• Data in this exercise:
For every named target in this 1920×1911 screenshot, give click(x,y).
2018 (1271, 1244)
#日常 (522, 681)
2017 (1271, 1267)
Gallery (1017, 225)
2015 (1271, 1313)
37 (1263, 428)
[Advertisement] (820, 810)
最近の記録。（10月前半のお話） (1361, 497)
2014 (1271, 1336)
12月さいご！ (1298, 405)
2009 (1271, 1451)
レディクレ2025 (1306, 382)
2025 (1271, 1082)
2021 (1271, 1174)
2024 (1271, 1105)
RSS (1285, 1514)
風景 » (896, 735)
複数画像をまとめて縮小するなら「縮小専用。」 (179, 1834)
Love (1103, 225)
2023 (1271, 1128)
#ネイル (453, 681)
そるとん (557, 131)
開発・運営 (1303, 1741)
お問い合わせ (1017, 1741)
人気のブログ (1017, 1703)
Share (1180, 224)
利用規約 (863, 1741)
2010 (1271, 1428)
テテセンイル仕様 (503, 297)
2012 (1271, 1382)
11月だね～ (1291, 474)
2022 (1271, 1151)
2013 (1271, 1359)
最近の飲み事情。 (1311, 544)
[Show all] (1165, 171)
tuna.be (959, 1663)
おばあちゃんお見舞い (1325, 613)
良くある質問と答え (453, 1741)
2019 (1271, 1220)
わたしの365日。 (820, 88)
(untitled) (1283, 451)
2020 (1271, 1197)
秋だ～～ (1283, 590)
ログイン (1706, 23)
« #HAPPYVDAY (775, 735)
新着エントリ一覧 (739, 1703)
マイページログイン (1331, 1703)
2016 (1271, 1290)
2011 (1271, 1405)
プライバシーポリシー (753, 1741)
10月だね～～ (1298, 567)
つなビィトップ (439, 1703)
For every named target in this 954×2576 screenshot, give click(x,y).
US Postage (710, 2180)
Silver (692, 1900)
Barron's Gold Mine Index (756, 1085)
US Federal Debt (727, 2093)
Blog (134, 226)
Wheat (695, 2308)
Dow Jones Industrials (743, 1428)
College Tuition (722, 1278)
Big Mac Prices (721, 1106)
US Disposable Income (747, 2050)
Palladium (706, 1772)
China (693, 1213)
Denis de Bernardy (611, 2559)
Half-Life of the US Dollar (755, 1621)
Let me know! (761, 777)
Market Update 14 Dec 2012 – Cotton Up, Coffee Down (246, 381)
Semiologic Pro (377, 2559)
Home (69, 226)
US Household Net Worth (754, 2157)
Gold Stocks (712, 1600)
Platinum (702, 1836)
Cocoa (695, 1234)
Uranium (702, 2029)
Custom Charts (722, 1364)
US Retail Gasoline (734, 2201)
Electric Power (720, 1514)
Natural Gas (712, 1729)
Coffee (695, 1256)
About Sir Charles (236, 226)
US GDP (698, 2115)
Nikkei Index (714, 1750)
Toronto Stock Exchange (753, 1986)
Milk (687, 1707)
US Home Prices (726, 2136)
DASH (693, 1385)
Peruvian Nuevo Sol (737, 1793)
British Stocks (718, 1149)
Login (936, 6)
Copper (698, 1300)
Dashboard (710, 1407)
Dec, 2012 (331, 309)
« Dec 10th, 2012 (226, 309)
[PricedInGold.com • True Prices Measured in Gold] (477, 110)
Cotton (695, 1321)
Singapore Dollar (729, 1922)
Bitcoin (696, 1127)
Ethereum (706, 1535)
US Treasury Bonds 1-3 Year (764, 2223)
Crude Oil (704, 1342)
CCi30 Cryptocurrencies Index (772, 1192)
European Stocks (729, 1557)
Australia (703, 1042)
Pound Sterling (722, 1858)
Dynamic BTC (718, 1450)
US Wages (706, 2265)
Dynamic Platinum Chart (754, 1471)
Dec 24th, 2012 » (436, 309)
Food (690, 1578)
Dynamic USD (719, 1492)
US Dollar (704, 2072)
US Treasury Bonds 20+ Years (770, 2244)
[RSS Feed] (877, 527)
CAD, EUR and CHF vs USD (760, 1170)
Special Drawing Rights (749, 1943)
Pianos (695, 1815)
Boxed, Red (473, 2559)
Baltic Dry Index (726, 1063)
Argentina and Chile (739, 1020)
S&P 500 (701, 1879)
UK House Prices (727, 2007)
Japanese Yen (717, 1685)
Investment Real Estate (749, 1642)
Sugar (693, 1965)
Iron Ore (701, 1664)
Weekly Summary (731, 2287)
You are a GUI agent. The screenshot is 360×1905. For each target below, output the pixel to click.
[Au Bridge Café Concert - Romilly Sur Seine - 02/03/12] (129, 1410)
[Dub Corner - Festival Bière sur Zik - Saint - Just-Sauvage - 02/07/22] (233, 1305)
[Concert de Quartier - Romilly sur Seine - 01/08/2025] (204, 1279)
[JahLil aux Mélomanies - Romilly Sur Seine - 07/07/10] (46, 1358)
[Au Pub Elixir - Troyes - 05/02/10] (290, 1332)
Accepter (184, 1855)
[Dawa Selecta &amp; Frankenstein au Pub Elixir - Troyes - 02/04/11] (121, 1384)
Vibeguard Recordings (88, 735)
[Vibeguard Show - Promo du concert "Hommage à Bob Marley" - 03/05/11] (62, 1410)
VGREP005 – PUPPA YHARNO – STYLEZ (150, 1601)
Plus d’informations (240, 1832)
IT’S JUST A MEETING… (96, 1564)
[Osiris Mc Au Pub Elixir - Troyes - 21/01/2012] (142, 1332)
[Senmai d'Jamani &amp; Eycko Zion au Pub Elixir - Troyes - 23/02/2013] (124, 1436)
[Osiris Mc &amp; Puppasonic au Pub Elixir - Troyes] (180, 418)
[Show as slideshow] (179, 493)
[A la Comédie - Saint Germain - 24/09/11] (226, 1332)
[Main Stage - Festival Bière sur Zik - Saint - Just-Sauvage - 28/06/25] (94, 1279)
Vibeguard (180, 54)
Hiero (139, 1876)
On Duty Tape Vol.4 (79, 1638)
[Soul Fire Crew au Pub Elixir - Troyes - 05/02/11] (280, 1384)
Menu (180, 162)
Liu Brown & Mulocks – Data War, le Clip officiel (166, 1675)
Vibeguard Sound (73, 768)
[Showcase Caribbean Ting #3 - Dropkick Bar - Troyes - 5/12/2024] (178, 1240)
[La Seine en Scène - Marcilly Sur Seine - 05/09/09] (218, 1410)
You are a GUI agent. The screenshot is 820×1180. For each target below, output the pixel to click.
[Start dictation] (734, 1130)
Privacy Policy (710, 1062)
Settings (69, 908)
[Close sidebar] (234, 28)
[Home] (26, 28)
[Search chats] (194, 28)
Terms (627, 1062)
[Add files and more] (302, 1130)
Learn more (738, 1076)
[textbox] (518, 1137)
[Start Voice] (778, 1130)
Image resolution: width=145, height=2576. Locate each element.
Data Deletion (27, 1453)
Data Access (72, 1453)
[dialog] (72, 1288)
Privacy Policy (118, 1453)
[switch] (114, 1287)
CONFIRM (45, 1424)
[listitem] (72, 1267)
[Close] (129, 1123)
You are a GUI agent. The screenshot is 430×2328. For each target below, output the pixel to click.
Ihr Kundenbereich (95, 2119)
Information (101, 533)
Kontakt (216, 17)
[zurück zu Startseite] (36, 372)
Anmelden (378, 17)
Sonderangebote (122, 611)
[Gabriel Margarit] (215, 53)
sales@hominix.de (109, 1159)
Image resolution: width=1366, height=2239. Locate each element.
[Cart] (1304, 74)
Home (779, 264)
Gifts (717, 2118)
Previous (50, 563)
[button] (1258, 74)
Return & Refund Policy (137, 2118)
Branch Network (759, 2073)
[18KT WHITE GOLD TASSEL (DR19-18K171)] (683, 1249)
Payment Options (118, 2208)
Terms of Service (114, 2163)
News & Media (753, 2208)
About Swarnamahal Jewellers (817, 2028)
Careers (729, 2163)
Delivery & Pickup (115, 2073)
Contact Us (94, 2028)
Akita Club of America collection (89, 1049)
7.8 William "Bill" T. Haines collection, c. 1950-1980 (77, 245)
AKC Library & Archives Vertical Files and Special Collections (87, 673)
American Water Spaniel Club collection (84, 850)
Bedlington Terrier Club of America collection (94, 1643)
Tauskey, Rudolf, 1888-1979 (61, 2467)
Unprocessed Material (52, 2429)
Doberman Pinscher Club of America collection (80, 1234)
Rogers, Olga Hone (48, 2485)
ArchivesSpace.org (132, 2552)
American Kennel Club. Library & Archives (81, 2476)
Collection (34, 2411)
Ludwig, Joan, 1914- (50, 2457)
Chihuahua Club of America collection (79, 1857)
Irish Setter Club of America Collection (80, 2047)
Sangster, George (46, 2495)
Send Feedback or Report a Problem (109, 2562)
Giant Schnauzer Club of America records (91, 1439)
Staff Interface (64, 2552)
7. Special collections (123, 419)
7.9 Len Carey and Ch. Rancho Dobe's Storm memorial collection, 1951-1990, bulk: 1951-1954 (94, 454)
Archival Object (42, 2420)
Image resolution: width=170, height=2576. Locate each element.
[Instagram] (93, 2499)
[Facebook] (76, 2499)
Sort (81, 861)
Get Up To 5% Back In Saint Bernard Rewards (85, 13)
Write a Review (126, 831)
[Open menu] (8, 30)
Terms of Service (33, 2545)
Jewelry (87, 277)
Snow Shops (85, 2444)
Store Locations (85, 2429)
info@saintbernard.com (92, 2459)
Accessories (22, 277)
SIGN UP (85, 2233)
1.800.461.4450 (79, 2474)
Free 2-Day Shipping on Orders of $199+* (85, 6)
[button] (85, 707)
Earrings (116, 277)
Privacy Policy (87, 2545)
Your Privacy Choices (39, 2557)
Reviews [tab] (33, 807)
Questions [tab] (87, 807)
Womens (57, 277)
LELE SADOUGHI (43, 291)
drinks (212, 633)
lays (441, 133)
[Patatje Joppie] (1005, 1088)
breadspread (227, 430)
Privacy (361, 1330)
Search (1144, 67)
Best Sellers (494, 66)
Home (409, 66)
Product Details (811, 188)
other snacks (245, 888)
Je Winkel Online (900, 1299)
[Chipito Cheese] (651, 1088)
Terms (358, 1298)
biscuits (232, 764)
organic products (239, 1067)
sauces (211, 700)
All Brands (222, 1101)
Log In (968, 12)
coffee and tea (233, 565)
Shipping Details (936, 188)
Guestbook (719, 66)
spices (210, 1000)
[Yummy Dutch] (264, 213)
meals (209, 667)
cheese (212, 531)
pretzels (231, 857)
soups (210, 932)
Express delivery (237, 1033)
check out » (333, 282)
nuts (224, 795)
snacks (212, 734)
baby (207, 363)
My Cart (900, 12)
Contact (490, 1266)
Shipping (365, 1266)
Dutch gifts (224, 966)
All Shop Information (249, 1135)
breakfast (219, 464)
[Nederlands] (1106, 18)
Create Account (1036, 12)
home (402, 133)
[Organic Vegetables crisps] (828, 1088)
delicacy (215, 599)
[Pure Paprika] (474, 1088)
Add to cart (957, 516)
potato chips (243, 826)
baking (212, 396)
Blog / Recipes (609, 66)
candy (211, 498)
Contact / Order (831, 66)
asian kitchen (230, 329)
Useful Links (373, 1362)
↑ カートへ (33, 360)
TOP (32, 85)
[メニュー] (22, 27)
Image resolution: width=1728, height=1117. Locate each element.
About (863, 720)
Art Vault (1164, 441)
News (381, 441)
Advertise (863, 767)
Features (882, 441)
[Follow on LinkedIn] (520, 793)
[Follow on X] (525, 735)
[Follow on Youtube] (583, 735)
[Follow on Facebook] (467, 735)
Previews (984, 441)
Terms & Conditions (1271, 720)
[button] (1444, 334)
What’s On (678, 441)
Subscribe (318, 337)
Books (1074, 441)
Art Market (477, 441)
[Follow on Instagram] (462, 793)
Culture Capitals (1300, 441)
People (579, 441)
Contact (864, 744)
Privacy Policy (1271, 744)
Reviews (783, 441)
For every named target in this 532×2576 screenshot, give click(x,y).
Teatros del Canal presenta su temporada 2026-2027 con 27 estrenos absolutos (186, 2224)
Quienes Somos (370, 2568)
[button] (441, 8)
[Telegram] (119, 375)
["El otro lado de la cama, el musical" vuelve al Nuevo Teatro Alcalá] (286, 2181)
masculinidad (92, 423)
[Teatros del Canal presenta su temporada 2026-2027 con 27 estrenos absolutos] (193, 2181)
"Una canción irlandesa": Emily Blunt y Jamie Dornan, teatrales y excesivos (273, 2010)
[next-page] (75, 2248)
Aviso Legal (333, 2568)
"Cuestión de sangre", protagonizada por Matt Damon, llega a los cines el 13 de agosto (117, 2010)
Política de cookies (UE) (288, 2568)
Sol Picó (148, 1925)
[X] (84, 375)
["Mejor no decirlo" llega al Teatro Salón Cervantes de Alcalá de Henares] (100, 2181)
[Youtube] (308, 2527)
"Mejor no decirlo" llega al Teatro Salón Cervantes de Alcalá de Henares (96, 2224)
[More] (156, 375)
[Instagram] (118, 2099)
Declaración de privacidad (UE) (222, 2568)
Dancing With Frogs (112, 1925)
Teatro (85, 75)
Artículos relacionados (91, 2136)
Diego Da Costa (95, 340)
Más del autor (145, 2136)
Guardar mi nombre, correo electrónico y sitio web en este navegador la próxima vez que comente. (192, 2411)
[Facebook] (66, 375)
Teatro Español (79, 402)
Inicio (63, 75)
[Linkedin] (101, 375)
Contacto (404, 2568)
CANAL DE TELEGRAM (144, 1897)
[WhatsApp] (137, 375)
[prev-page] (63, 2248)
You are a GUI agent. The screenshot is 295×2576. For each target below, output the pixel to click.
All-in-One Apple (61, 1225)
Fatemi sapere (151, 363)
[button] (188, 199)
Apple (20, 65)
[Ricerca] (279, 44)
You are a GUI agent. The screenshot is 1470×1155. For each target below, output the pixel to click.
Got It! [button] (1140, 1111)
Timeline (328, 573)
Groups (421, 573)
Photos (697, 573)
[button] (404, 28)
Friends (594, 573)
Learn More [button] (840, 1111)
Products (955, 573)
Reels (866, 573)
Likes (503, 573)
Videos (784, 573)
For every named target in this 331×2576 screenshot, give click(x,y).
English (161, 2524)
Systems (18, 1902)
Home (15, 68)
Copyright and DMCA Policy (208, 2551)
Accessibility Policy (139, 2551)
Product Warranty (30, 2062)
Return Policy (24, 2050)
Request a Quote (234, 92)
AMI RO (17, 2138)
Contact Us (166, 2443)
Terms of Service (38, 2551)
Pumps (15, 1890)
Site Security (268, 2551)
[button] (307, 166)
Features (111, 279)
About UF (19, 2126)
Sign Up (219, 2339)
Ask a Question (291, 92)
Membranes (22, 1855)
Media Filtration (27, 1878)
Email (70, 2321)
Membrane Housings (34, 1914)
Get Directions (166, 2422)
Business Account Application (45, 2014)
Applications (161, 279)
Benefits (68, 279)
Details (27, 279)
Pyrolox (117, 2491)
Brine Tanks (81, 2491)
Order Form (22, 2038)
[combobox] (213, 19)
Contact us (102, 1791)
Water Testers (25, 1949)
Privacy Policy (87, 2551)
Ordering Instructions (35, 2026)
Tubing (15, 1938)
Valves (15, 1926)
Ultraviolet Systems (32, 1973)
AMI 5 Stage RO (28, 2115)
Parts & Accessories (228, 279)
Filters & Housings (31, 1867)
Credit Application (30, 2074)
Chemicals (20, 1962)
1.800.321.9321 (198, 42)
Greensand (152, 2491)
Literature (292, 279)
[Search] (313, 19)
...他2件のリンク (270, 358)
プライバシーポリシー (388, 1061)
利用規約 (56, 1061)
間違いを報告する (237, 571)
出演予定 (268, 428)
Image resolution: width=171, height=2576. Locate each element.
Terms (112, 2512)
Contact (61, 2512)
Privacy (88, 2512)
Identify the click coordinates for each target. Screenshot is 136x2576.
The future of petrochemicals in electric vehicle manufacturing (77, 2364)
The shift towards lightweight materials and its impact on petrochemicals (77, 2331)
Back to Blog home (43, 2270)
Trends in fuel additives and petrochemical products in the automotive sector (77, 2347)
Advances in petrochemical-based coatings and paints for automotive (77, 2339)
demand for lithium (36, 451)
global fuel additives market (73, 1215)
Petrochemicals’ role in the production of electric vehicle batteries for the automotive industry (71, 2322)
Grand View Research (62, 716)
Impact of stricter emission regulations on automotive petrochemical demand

• Task statement: When the line with "masculinidad (92, 423)" is reached in the data above, start copying there, and copy each line exactly until the line with "[X] (84, 375)" has been copied; copy nothing else.

• Response:
masculinidad (92, 423)
[Teatros del Canal presenta su temporada 2026-2027 con 27 estrenos absolutos] (193, 2181)
"Una canción irlandesa": Emily Blunt y Jamie Dornan, teatrales y excesivos (273, 2010)
[next-page] (75, 2248)
Aviso Legal (333, 2568)
"Cuestión de sangre", protagonizada por Matt Damon, llega a los cines el 13 de agosto (117, 2010)
Política de cookies (UE) (288, 2568)
Sol Picó (148, 1925)
[X] (84, 375)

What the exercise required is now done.